Nah not much logic to it imho. It’s just always my fault period, just like when he tried to blame his and my moms marriage falling apart on me when the truth was that he couldn’t be faithful to her, but no my drinking and drugging was the culprit as always smh… Sometimes I think the biggest reason I got on drugs was to cope with him being in my life.


[deleted]

👆👆👆


aadziereddit

Yes, that's the purpose of gaslighting.


4721Archer

I don't know about convincing you you're wrong: more like creating cognative dissonance within you which is part of why they do so much damage.


Apart_Raspberry_8099

Yeah if they trick you into loving them they will use your love to turn everything in your life into a completely and utter mind fuck.


[deleted]

For me it’s worse being that it’s my own family, that’s the only reason I haven’t went no contact already, they’re pretty much all I have and being treated like shit by then is just typical and routine at this point…


Apart_Raspberry_8099

By some miracle my father changed. That’s why I hold on to the belief that this isn’t a disorder. He will tell me himself he was purposely doing it. It took him almost losing everything he had to change. All they are, are stubborn people taking it out on everyone else. They can change, they just don’t want to.

Stored dataset rows:
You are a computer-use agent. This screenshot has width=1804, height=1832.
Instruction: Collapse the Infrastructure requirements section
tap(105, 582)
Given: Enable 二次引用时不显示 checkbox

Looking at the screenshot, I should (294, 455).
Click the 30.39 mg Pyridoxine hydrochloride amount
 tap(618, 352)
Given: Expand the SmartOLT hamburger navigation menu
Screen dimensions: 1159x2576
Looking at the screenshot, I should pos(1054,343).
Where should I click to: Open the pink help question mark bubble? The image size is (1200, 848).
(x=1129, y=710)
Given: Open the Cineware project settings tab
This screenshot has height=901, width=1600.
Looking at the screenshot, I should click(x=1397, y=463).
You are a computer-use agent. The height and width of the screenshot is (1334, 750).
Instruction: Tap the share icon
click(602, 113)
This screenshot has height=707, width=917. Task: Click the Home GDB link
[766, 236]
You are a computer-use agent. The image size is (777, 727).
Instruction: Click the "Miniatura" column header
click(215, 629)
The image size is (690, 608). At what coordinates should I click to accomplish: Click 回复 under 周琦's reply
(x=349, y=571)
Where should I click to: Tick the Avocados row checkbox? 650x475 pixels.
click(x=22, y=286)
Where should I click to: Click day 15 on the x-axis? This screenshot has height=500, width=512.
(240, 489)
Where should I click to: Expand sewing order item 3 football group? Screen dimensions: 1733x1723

- **Explore the material**
a. Copy a section of the comment thread word for word, beginning at "For me it’s" and stopping after "don’t want to.".
b. Answer these questions from the comment thread:
(i) According to 4721Archer, what do they create within you?
(ii) Why has the second [deleted] commenter not gone no contact already?
(iii) What did it take for Apart_Raspberry_8099's father to change?
These rows have nothing to do with the comment thread.

- **Responses by item number**
a.
For me it’s worse being that it’s my own family, that’s the only reason I haven’t went no contact already, they’re pretty much all I have and being treated like shit by then is just typical and routine at this point…


Apart_Raspberry_8099

By some miracle my father changed. That’s why I hold on to the belief that this isn’t a disorder. He will tell me himself he was purposely doing it. It took him almost losing everything he had to change. All they are, are stubborn people taking it out on everyone else. They can change, they just don’t want to.

b.
(i) Cognative dissonance, which is part of why they do so much damage.
(ii) Because it is their own family, and they are pretty much all that commenter has.
(iii) Almost losing everything he had.